In the era of precision medicine, cancer therapies are tailored to the specific genetic makeup of a tumour. A main challenge during treatment is the early detection of variations in tumour phenotype that might alter the expected outcome. Early and precise detection of cancer response to treatment is not only important for patient cure success but is also critical to optimise the development of new targeted therapies or other therapeutic strategies. Current evaluation of genomic aberrations using biopsy is not appropriate for treatment follow-up, since procedures are invasive, cannot be frequently repeated and samples may not be representative of the whole lesion.
Radiomics is an emerging area that converts medical imaging data into large amount of multiview measures (imaging phenotype) of the whole tumour correlated with genomics. Although abnormal radiomic features could be predictive early response biomarkers to cancer treatments, there are no methods specifically developed for detection of abnormalities. Detection of abnormal radiomic features should model multi-view spaces with Small Sample Size (SSS) data prone to have a complex manifold structure. Topology is a powerful mathematical approach to model the structure of complex manifolds without the assumption of any parametric model for the data.

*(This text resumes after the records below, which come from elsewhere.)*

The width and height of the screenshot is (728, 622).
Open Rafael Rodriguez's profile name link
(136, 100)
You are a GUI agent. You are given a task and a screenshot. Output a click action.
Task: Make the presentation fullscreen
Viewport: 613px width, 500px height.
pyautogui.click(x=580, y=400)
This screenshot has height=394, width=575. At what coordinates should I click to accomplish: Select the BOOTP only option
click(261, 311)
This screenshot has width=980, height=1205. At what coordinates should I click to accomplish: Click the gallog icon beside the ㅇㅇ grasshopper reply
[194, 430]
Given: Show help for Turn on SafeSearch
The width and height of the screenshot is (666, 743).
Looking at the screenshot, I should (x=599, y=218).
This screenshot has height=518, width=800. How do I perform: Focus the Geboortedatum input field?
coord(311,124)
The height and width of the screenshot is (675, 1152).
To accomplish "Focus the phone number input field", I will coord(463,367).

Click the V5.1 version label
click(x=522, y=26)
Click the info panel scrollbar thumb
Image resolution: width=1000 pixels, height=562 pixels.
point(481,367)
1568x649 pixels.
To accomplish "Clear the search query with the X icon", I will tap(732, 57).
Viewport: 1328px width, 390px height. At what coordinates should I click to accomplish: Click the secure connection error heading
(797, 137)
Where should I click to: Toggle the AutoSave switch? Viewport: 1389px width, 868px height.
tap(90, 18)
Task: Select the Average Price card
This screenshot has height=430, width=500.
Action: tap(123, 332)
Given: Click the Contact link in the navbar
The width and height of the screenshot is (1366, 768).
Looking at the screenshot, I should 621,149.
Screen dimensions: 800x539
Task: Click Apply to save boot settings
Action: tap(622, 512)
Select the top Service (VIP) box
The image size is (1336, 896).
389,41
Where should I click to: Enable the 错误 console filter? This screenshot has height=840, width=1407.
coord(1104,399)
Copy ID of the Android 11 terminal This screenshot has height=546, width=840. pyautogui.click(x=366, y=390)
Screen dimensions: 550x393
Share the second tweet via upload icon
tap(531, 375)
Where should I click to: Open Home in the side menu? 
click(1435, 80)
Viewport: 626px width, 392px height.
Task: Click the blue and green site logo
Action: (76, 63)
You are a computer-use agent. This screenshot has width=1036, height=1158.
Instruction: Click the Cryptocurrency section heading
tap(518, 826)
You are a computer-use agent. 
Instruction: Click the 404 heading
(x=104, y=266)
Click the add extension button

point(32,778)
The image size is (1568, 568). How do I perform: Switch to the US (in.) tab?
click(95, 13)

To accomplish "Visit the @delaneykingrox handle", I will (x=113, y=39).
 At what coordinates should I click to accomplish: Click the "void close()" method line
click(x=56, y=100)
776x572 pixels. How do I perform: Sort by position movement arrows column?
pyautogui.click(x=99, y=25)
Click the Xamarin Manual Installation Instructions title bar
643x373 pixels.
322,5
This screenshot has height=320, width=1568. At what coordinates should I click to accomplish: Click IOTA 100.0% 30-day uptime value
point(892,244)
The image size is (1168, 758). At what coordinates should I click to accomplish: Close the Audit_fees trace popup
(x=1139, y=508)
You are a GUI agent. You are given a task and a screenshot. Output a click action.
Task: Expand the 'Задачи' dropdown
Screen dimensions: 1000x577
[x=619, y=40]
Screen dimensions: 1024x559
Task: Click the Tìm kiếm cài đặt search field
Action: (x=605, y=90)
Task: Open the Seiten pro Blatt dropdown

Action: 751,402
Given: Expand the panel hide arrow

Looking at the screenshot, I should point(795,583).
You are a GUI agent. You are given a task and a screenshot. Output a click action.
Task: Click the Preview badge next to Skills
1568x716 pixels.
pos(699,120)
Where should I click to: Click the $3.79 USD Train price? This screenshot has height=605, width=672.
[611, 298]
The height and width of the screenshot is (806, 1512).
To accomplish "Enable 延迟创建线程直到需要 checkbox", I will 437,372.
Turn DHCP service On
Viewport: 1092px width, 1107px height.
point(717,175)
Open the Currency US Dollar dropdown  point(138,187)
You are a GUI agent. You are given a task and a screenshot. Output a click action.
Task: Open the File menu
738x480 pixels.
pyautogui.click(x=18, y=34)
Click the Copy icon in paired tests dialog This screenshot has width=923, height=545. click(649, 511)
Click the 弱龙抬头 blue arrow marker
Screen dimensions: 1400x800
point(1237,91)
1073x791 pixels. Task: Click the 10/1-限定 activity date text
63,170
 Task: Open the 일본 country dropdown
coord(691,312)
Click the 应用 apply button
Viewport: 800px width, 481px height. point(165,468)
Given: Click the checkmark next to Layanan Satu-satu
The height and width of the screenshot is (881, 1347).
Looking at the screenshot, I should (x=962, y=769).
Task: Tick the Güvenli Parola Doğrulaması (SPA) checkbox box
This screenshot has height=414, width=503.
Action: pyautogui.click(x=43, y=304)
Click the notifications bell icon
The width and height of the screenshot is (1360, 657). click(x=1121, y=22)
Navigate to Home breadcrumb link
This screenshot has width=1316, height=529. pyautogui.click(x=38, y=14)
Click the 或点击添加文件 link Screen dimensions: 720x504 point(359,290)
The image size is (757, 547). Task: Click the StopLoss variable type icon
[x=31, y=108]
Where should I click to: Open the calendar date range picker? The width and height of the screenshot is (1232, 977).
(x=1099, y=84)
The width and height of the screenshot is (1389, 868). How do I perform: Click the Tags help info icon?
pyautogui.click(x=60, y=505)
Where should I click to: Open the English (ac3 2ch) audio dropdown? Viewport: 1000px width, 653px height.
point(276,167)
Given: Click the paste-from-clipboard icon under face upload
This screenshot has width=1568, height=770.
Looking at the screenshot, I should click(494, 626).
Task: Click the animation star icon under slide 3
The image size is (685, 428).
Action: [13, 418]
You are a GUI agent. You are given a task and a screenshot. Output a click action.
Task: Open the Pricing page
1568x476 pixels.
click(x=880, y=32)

TOPiomics is the 1st imaging technique specific for early detection of variations in tumour imaging phenotype altering the response of anti-cancer treatments. TOPiomics topological description is able to model the complex structure of radiomics SSS multi-view data ensuring reproducible clinical results. Its non-parametric local description endows TOPiomics with high robustness to detect abnormalities in SSS contexts, while its view-sensitive approach allows early detection of abnormal imaging phenotypes. Therefore, TOPiomics is a unique specific technique to define robust imaging biomarkers for outcome in cancer treatment follow-up that will improve cancer patients care by optimising treatment selection and sequence.